A patient sued her health plan and the plan’s debt collector under various California and federal laws in connection with alleged attempts by the plan to unlawfully collect the balances of the plaintiff’s medical statements that were in excess of the insurance allowed amounts. The defendants moved to compel arbitration based on arbitration agreements that the plaintiff executed when she enrolled in the health plan from year to year beginning in 2012. The plaintiff, however, opposed arbitration, arguing that (1) the arbitration agreements did not comply with section 1363.1 of the California Health and Safety Code, which requires that an arbitration provision be “prominently displayed” and meet certain other conditions, and (2) the agreements were unconscionable.
The court rejected the plaintiff’s arguments. With respect to section 1363.1, the court found that it was preempted by the Affordable Care Act for the time period in which that law was applicable and that the plan’s arbitration disclosures complied with the law. And as to unconscionability, the court found that the agreements’ attorney fees and cost-splitting provisions were unconscionable, but these provisions could be severed from the arbitration agreements and would not preclude arbitration.

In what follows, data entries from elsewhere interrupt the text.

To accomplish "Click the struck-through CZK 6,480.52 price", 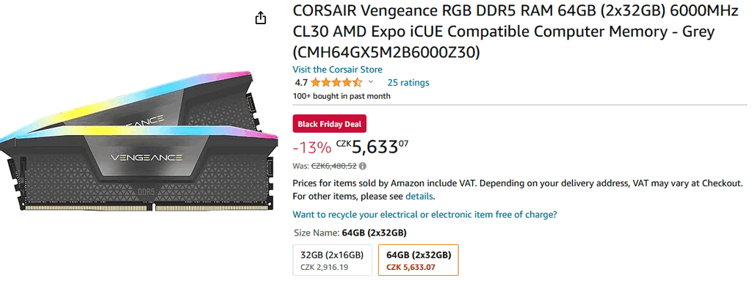I will tap(334, 167).
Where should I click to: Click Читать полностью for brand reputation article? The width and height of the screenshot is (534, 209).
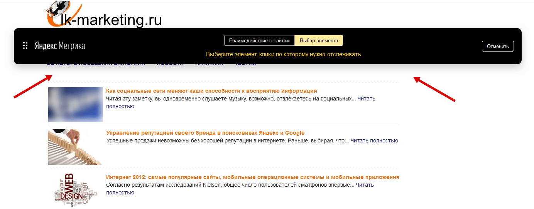click(x=374, y=140)
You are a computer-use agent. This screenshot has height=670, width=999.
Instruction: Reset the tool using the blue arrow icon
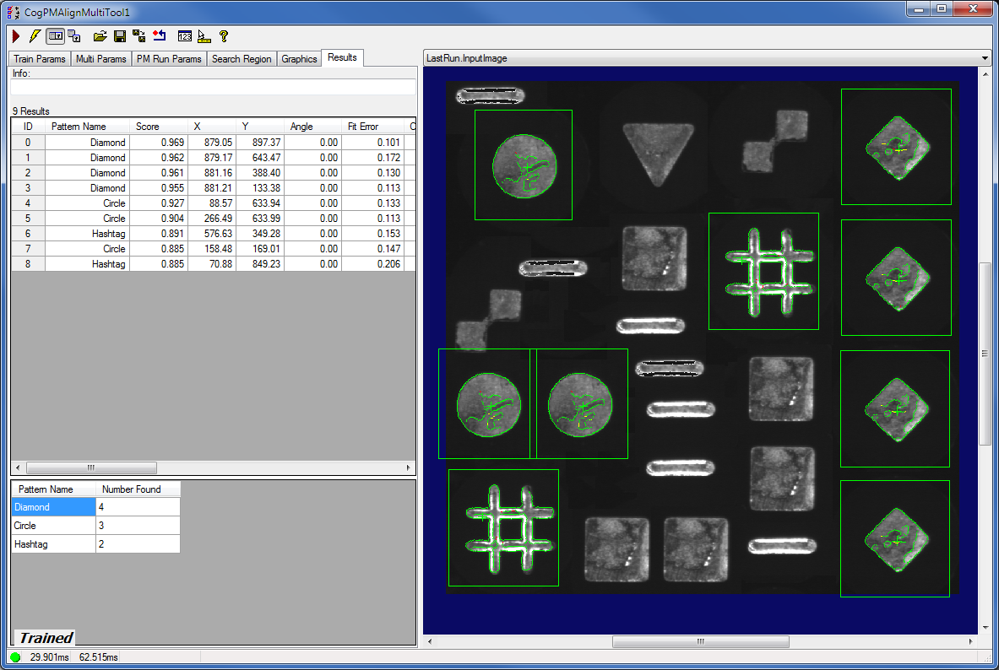(x=160, y=36)
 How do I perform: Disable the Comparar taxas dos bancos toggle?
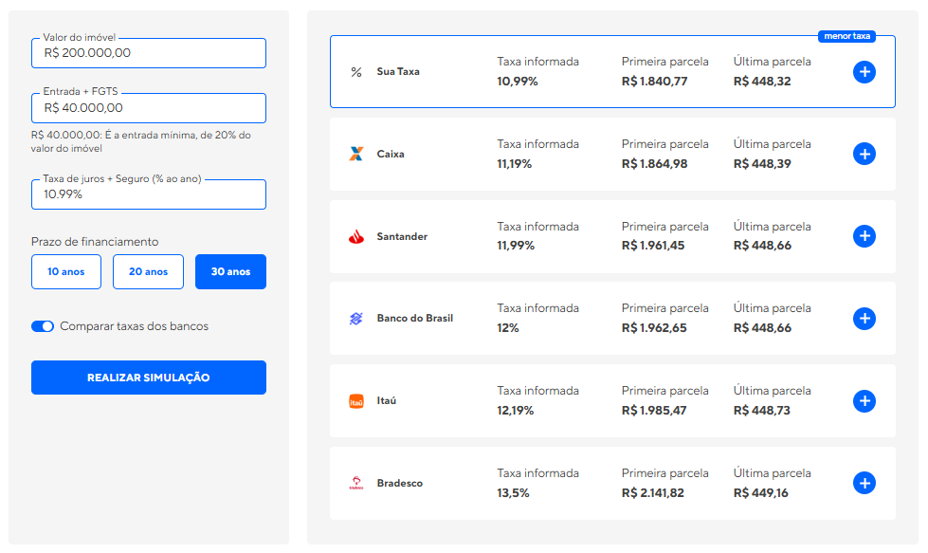click(x=42, y=325)
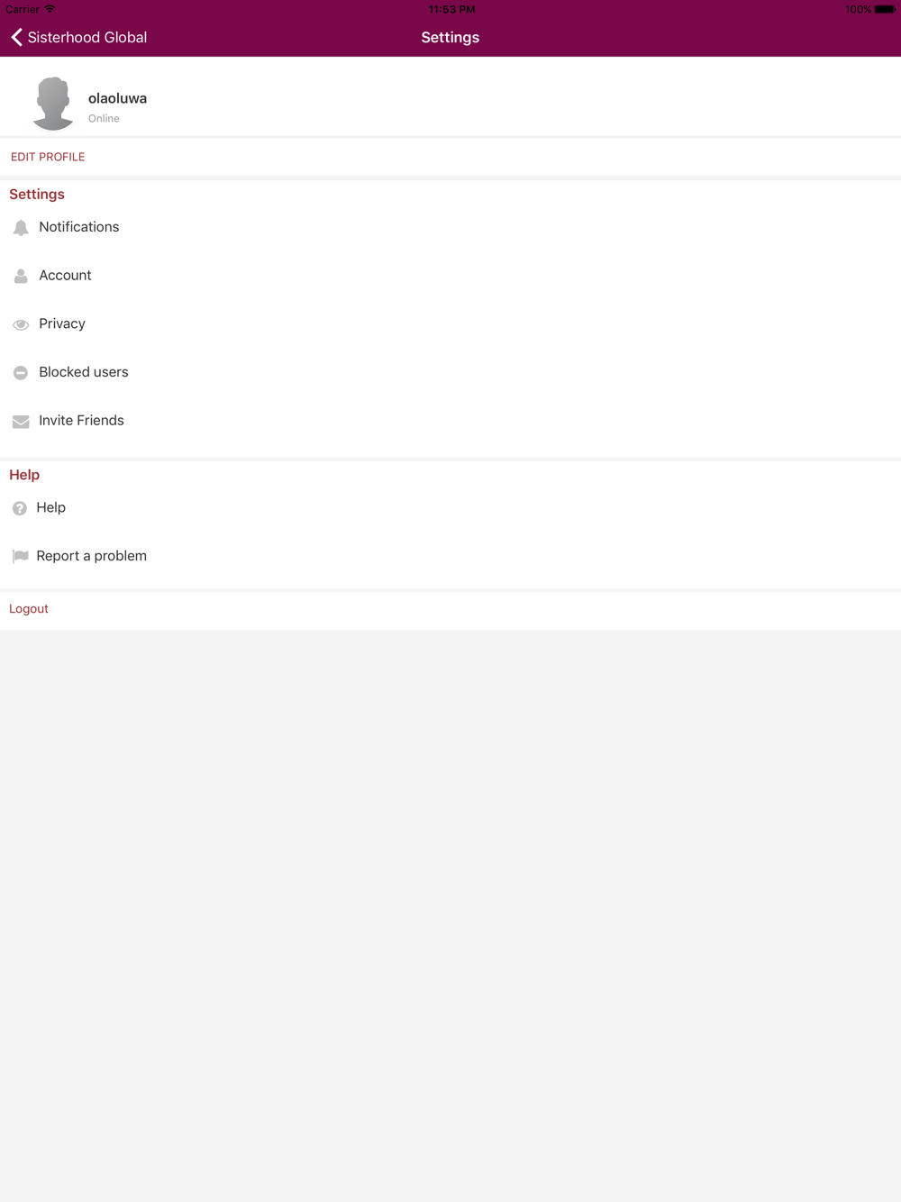Viewport: 901px width, 1202px height.
Task: Select the Invite Friends option
Action: click(x=451, y=421)
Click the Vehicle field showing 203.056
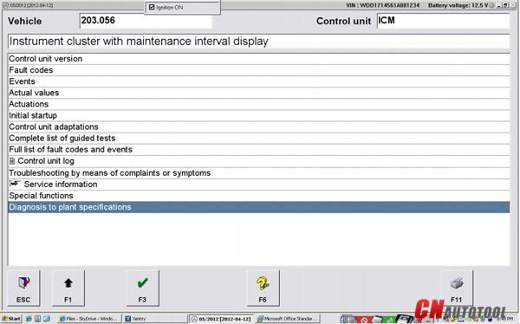The width and height of the screenshot is (520, 324). pyautogui.click(x=146, y=21)
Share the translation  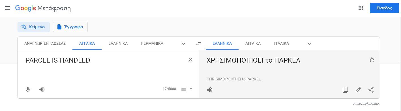pyautogui.click(x=371, y=90)
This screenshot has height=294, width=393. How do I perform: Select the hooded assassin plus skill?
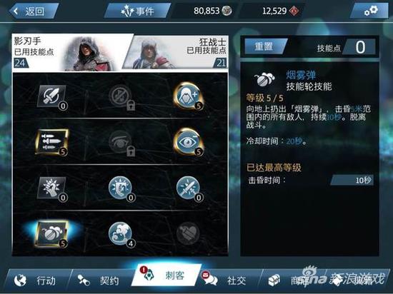(188, 96)
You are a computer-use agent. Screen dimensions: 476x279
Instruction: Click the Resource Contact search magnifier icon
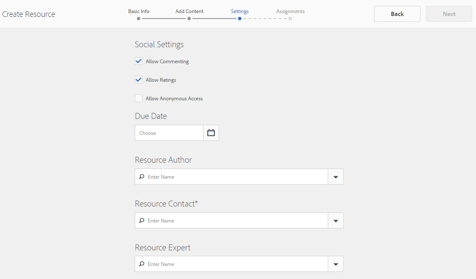(142, 220)
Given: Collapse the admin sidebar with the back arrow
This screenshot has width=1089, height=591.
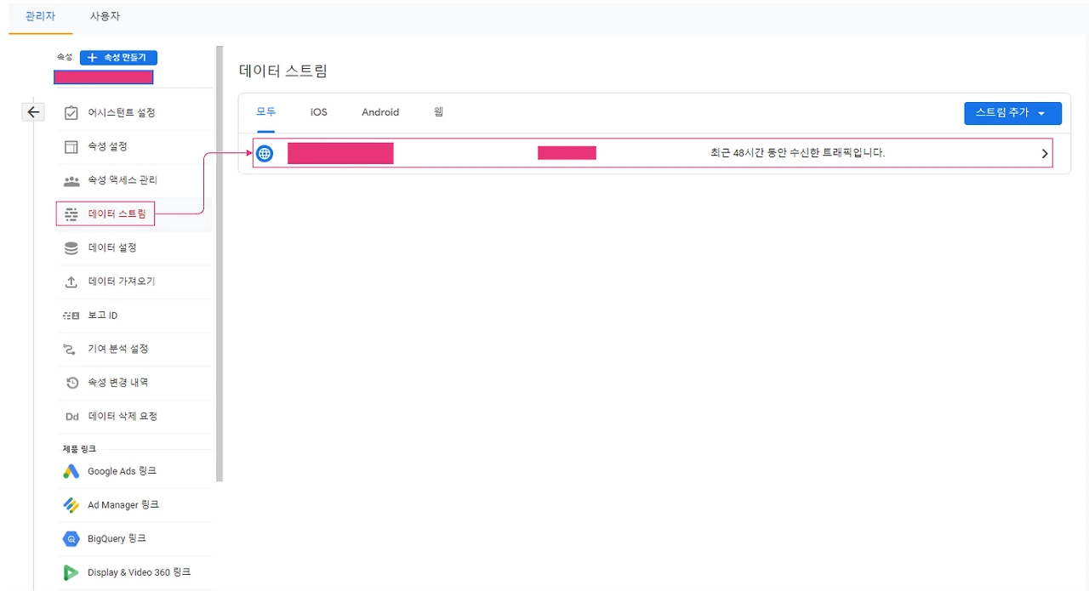Looking at the screenshot, I should pyautogui.click(x=32, y=111).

The plaintiff also argued that, if the court were to compel arbitration, it should be on a class basis because the arbitration agreements included references to “parties” asserting a claim (in plural form). The court, however, was not convinced. Relying on the U.S. Supreme Court’s Stolt-Nielsen decision and Ninth Circuit authority, the court held that even an ambiguous arbitration agreement did “not provide a sufficient basis to conclude that parties to an arbitration agreement agreed to” resolve their dispute in a class proceeding. The court therefore compelled individual arbitration.
Hunter v. Kaiser Foundation Health Plan, No. 3:19-cv-01053 (N.D. Cal. Jan. 17, 2020).